Collection entries
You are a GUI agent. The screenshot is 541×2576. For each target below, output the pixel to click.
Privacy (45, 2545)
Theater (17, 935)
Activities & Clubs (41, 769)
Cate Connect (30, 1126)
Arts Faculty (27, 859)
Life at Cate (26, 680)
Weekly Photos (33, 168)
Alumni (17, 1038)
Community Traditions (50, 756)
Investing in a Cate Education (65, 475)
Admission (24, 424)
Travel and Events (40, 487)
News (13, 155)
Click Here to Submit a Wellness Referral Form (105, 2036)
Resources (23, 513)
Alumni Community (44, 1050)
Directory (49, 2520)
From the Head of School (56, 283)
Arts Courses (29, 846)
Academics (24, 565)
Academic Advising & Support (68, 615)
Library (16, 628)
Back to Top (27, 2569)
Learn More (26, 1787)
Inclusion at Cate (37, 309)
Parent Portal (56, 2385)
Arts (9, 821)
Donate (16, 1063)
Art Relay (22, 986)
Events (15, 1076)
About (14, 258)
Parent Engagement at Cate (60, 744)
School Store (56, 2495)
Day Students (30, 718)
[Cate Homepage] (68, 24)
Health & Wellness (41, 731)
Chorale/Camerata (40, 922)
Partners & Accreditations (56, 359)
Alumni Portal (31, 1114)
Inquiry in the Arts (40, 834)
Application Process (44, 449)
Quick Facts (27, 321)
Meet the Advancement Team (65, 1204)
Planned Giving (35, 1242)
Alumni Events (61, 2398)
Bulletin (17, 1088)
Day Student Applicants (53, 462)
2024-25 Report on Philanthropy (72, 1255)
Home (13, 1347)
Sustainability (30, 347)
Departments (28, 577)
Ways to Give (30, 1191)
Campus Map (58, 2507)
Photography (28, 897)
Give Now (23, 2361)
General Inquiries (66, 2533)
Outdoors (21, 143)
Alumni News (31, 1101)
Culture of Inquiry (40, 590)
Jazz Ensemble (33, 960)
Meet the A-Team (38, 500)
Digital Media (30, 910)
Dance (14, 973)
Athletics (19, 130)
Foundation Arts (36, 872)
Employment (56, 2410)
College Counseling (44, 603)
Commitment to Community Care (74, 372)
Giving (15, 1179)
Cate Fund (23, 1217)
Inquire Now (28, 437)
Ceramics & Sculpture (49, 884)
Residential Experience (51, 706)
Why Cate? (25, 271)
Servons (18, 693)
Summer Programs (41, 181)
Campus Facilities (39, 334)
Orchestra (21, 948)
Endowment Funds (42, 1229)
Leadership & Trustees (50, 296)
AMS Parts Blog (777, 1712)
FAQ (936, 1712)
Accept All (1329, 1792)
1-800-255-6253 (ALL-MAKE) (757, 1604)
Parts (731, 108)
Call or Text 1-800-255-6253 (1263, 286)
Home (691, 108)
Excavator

- [TASK GOAL]: Once more, write all of the records exactly as given.

- [ANSWER TO THE EXERCISE]:
You are a GUI agent. The screenshot is 541×2576. For each target below, output the pixel to click.
Privacy (45, 2545)
Theater (17, 935)
Activities & Clubs (41, 769)
Cate Connect (30, 1126)
Arts Faculty (27, 859)
Life at Cate (26, 680)
Weekly Photos (33, 168)
Alumni (17, 1038)
Community Traditions (50, 756)
Investing in a Cate Education (65, 475)
Admission (24, 424)
Travel and Events (40, 487)
News (13, 155)
Click Here to Submit a Wellness Referral Form (105, 2036)
Resources (23, 513)
Alumni Community (44, 1050)
Directory (49, 2520)
From the Head of School (56, 283)
Arts Courses (29, 846)
Academics (24, 565)
Academic Advising & Support (68, 615)
Library (16, 628)
Back to Top (27, 2569)
Learn More (26, 1787)
Inclusion at Cate (37, 309)
Parent Portal (56, 2385)
Arts (9, 821)
Donate (16, 1063)
Art Relay (22, 986)
Events (15, 1076)
About (14, 258)
Parent Engagement at Cate (60, 744)
School Store (56, 2495)
Day Students (30, 718)
[Cate Homepage] (68, 24)
Health & Wellness (41, 731)
Chorale/Camerata (40, 922)
Partners & Accreditations (56, 359)
Alumni Portal (31, 1114)
Inquiry in the Arts (40, 834)
Application Process (44, 449)
Quick Facts (27, 321)
Meet the Advancement Team (65, 1204)
Planned Giving (35, 1242)
Alumni Events (61, 2398)
Bulletin (17, 1088)
Day Student Applicants (53, 462)
2024-25 Report on Philanthropy (72, 1255)
Home (13, 1347)
Sustainability (30, 347)
Departments (28, 577)
Ways to Give (30, 1191)
Campus Map (58, 2507)
Photography (28, 897)
Give Now (23, 2361)
General Inquiries (66, 2533)
Outdoors (21, 143)
Alumni News (31, 1101)
Culture of Inquiry (40, 590)
Jazz Ensemble (33, 960)
Meet the A-Team (38, 500)
Digital Media (30, 910)
Dance (14, 973)
Athletics (19, 130)
Foundation Arts (36, 872)
Employment (56, 2410)
College Counseling (44, 603)
Commitment to Community Care (74, 372)
Giving (15, 1179)
Cate Fund (23, 1217)
Inquire Now (28, 437)
Ceramics & Sculpture (49, 884)
Residential Experience (51, 706)
Why Cate? (25, 271)
Servons (18, 693)
Summer Programs (41, 181)
Campus Facilities (39, 334)
Orchestra (21, 948)
Endowment Funds (42, 1229)
Leadership & Trustees (50, 296)
AMS Parts Blog (777, 1712)
FAQ (936, 1712)
Accept All (1329, 1792)
1-800-255-6253 (ALL-MAKE) (757, 1604)
Parts (731, 108)
Call or Text 1-800-255-6253 (1263, 286)
Home (691, 108)
Excavator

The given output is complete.